Semua pertanyaan yang dulu selalu bergelayut di pikiranku itu kini telah terjawab. Ya, semuanya telah terjawab. Aku dan setiap manusia yang barangkali pernah berpikir seperti itu kini telah menemukan jawabannya. Aku telah melihatnya sekarang, di hari ini. Engkau yang membaca tulisanku ini boleh percaya boleh tidak. Aku akan menceritakan apa adanya. Jika saja aku mampu, akan kuberitakan pada semua penduduk yang ada di bumi agar mereka percaya. Namun ternyata waktu tidak pernah berjalan mundur.
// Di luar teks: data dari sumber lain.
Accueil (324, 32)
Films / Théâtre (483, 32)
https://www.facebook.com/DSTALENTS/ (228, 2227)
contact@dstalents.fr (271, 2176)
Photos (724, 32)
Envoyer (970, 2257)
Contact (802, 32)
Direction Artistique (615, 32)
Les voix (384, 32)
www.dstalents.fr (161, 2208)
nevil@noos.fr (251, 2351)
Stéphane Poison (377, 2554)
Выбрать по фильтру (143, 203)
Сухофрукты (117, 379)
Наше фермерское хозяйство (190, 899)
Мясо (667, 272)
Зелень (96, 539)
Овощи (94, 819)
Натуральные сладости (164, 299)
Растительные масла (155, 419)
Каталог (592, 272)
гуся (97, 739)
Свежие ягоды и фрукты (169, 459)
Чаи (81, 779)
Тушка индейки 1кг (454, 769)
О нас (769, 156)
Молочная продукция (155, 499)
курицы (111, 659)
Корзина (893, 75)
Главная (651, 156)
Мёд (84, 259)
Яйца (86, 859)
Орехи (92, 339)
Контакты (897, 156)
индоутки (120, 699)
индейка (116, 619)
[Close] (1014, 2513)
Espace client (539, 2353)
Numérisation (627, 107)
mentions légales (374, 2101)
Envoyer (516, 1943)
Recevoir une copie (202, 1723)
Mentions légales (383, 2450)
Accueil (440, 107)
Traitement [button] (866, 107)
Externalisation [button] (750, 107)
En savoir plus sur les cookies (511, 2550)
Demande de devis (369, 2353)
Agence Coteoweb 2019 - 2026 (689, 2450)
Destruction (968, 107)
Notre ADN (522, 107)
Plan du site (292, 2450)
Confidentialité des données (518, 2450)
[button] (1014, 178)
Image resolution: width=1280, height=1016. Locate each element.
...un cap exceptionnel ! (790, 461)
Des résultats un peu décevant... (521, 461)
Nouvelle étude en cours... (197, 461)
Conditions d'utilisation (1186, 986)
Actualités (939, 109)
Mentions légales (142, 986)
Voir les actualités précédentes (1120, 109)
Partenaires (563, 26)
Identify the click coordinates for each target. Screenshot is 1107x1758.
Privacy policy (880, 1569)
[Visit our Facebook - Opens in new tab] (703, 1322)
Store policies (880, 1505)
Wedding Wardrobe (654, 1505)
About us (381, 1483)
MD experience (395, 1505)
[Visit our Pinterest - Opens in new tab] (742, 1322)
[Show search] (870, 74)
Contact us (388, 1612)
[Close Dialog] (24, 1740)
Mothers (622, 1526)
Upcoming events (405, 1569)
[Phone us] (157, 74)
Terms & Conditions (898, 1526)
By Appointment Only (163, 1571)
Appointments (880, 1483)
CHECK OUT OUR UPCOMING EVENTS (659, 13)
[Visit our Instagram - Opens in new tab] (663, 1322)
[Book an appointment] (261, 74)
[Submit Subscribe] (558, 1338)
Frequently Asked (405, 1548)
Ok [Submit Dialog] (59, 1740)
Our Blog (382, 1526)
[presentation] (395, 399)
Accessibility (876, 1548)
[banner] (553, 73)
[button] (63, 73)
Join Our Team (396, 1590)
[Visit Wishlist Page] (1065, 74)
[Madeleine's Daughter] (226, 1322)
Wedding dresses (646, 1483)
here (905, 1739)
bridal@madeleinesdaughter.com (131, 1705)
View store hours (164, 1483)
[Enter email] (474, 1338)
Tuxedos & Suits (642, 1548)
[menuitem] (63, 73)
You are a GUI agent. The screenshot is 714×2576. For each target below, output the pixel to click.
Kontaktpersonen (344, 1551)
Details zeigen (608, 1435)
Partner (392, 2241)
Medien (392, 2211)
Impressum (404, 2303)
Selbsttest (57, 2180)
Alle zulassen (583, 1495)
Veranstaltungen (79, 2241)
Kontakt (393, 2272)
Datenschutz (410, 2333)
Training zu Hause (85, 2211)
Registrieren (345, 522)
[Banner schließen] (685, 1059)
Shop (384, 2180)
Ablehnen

Hari kiamat telah benar-benar terjadi.
Orang-orang seketika riuh, seperti semut yang mencoba berlari mencari perlindungan ke arah timur, barat, selatan, utara, tapi sepertinya mereka sudah terlambat. Mereka melihat kebenaran tentang apa yang selama ini mereka bohongkan. Terompet ajaib itu kini telah ditiup, semuanya menjadi tiada, binatang-binatang itu menjadi debu, para malaikat melesat dalam cahaya, sementara orang-orang itu lenyap dalam tanah. Tanah akan kembali ke tanah. Sementara setiap ruh akan kembali ke Pemilik ruh yang sejati. Sejarah tidak akan pernah mengkhianati ruh-ruh yang sejati. Sekarang, setelah semuanya lenyap, benar-benar lenyap dan senyap. Kecuali Yang Maha Ada yang akan senantiasa hidup dalam keabadian. Bumi telah berganti menjadi kehidupan baru. Dan seketika, hujan deras menyiram bumi selama empat puluh hari.
Setelah empat puluh hari lamanya dari peristiwa kiamat itu, terompet ajaib itu kembali ditiup. Kini akhirnya aku merasakan benar-benar terlahir kembali. Tiba-tiba aku teringat, cerita masa depan yang dahulu pernah disampaikan oleh guruku ternyata sama persis, memang benar nyatanya, kini aku melihatnya sendiri sekarang.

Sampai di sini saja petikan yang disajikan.